● **Text to read**

-- start --

Just back from an exciting night – an event called “Grown-ups Read Stuff They Wrote as Kids.” Apparently, this is the 11th such night, in which several hundred people gather to laugh at their own young selves and each other. I’d heard about them but had been unable to attend because they were always on Mondays, when I teach. But my Monday class ended last week, so a few months ago, when I heard about this date, I signed up immediately. It is what it says – adults reading their childhood writings, from sentience to age 18.
October 1965
“I love him, I love him, I love him,” my heart sang as I washed the dishes, polished the floor and made the beds.
“He is the sweetest man on earth,” I repeated as I folded his clothes, washed his socks and tidied his papers.
Work goes fast that way, when one’s whole person is singing with love.
4 Responses to “a grown-up, singing with love”

-- end --

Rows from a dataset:
-- start --

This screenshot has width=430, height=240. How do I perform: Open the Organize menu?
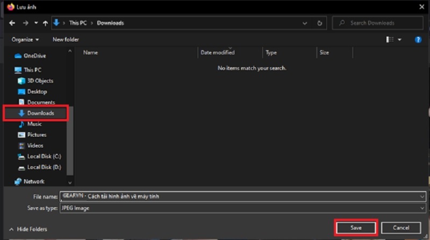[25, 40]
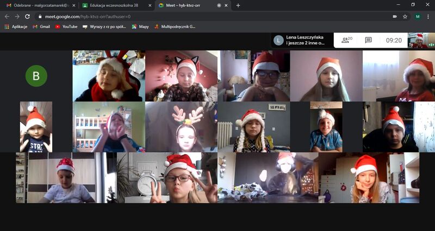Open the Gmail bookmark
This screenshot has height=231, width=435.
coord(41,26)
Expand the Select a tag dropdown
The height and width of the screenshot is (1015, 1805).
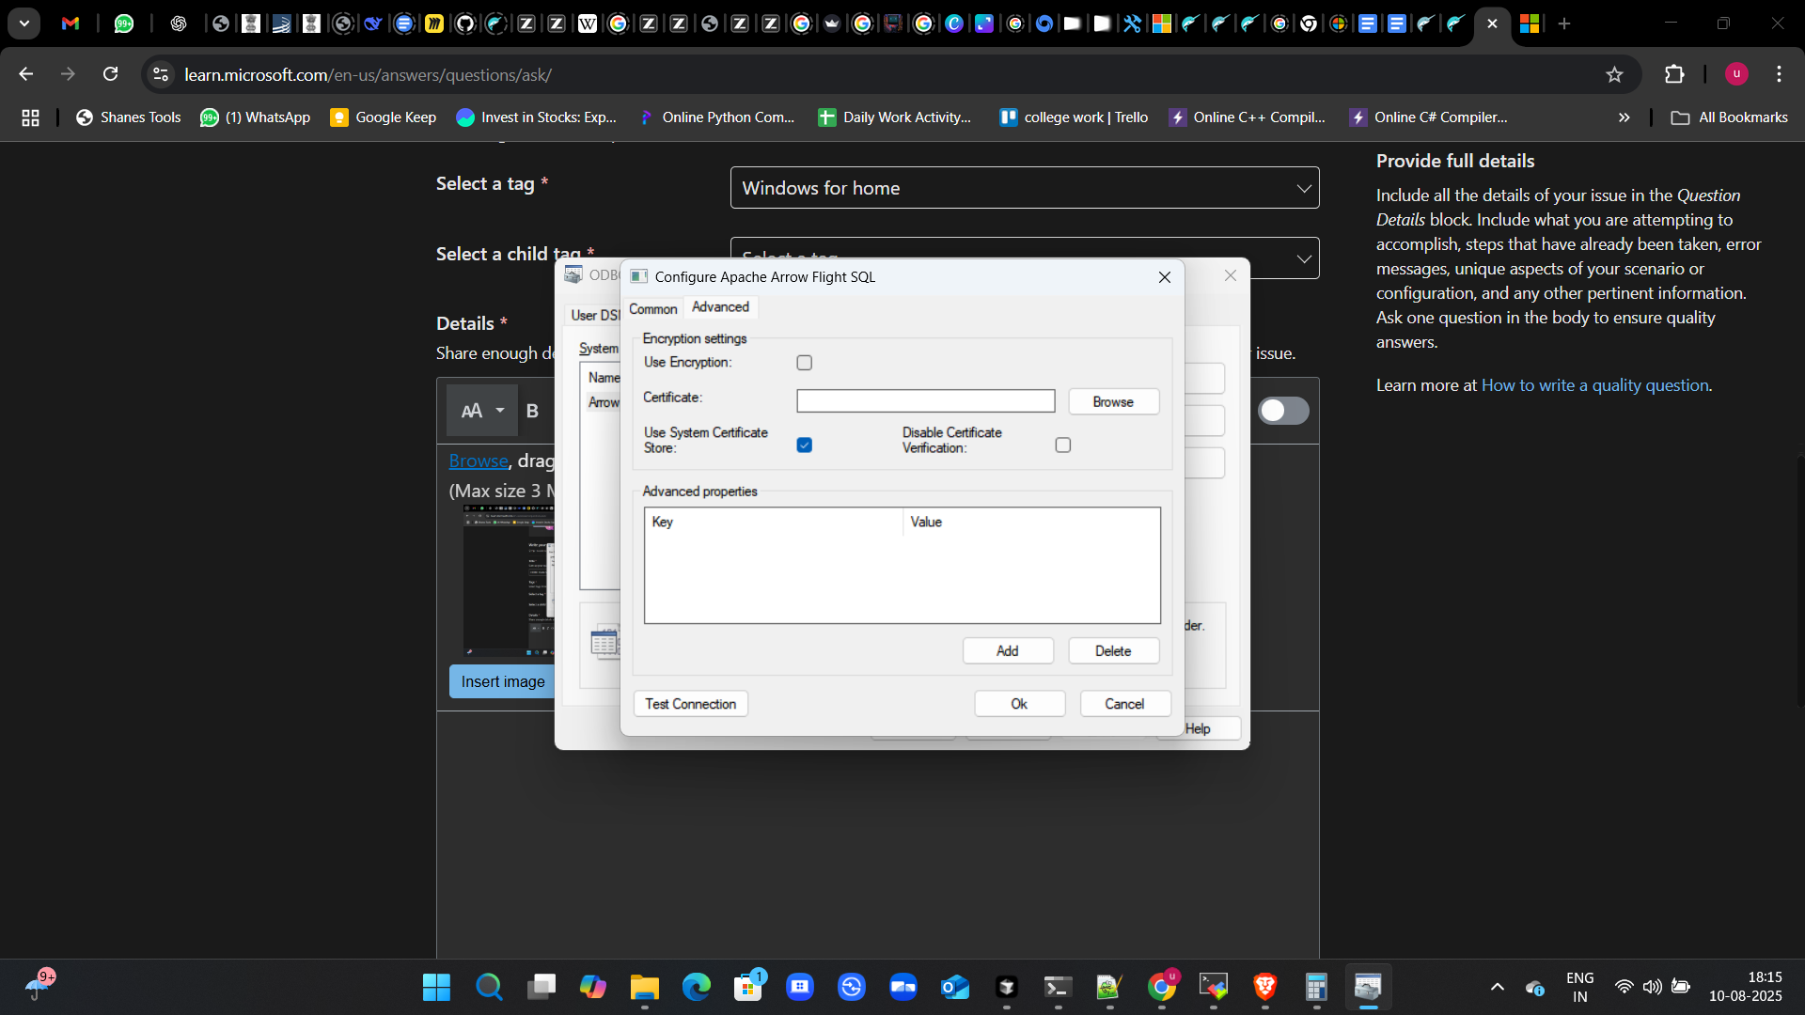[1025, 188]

-- end --

● **Request**
Reproduce word for word the part of the blog post above starting at "Just back from" and ending at "tidied his papers.".

● **Written response**
Just back from an exciting night – an event called “Grown-ups Read Stuff They Wrote as Kids.” Apparently, this is the 11th such night, in which several hundred people gather to laugh at their own young selves and each other. I’d heard about them but had been unable to attend because they were always on Mondays, when I teach. But my Monday class ended last week, so a few months ago, when I heard about this date, I signed up immediately. It is what it says – adults reading their childhood writings, from sentience to age 18.
October 1965
“I love him, I love him, I love him,” my heart sang as I washed the dishes, polished the floor and made the beds.
“He is the sweetest man on earth,” I repeated as I folded his clothes, washed his socks and tidied his papers.